And then, bent and twisted and adrift at the bottom of the box, a strip of four photographs, from a coin booth, of his mother and Joe—grinning, startled by the flash; all tongues and bug-eyes; with their cheeks and temples pressed together; and then kissing, a heroic and heavy-lidded kiss like two people on a movie poster. In the pictures, they looked absurdly skinny and young and so stereotypically in love that it was obvious even to Tommy, an eleven-year-old boy who had never before in his life looked at any two people and had the conscious thought:
Those two people are in love
. As if by magic, he heard their voices, their laughter, and then the knob turning, and the creaking hinges of the door. Quickly, he began replacing the things he had taken from the box.

He could hear their lips meeting and parting with a sticky sound; the clicking of their teeth or the buttons on their clothes.

“I have to work,” his mother said at last. “ ‘Love Made a Monkey Out of Me.’ ”

“Ah,” he said. “Autobiography.”

“Shut up.”

“How about if I make dinner,” he said. “So you can keep on working?”

“Hey, that would be swell. Unheard of. Maybe you want to be careful, I could get used to that.”

“Get used to it.”

Those two people are in love
.

“Have you talked to Tommy yet?” she said.

“Sort of.”

“Sort of?”

“I haven’t found the right moment.”

“Joe. You have to tell him.”

The folder filled with memorabilia of the Mighty Molecule’s career slipped from Tommy’s hand. Photographs and clippings fluttered everywhere, and as he tried to gather them up, he knocked against the crate, and its lid fell shut with a splintery crack.

“What was that?”

“Tommy? Oh, my God. Tommy, are you in here?”

He sat in the dim hollow of his sanctum, clutching the strip of photographs to his chest.

“No,” he said, after a moment, knowing that it was, without question, the most pathetic thing he had ever said in his life.

“Let me,” he heard Joe say. There was a scrape of crates and some grunting and then Joe’s head poked into the Innermost Cell. He had wriggled his way through the passage on his belly. He propped himself on his elbows with his arms tucked under his chest. Up close, his face was blotchy, and his hair was all crabgrass and dandelions.

“Hey,” he said. “Hi.”

“Hi.”

“What are you doing?”

“Nothing.”

“So,” Joe said, “I guess maybe you heard a few things out there.”

“Yeah.”

“Can I come in?” It was his mother.

“I don’t think there’s room, Rosa.”

“Sure there is.”

Joe looked at Tommy. “What do you think?”

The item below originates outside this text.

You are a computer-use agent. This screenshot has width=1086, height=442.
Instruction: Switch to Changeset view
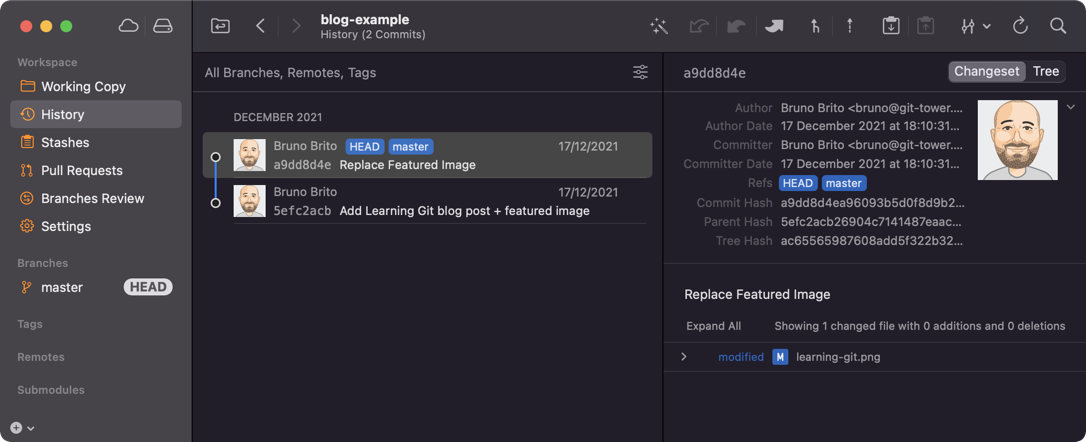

Tommy shrugged and nodded. So Joe pulled himself all the way in and crammed himself, hunched over, up against the side of the Cell, his hips pressed against Tommy’s. Tommy’s mother’s head appeared, her hair hastily and imperfectly tied up in a scarf, her lips showing right through her lipstick. Tommy and Joe each reached out a hand and pulled her in with them, and she sat up and sighed and said, happily,
“Well,” as if they had all settled down together on a blanket in the shade beside a sun-dappled stream.

“I was just about to tell Tom a story,” Joe said.

“Uh-huh,” Rosa said. “Go on.”

“That isn’t something I—I’m more used to doing it—with pictures, you know?” He swallowed, and cracked his knuckles, and took a deep breath. He smiled a weak little smile, and unclipped a pen from his shirt pocket. “Maybe I should draw it, ha ha.”

“I already saw the pictures,” Tommy said.

His mother leaned forward to look with Joe at the two people they once had been.

“Oh, my God,” she said. “I remember that. It was that night we took your aunt to the movies. In the lobby of the Loew’s Pitkin.”

They all moved a little closer together, and then Tommy lay down with his head in his mother’s lap. She stroked his hair, and he listened while Joe went on unconvincingly for a while about the things that you did when you were young, and the mistakes that you made, and the dead brother for whom Tommy had been named, that unlucky, unimaginable boy, and how everything had been different then, because there was a war on, at which Tommy pointed out that there had also, until recently, been a war in Korea, and Joe replied that this was true, and it was then that he and Rosa both realized that the boy was no longer listening to anything they were telling him. He was just lying there, in the Bug’s Nest, holding his father’s hand, while his mother brushed the bangs from his forehead.

“I think we are okay,” Joe said finally.

“Okay,” said Rosa. “Tommy? Are you okay? Do you understand all this?”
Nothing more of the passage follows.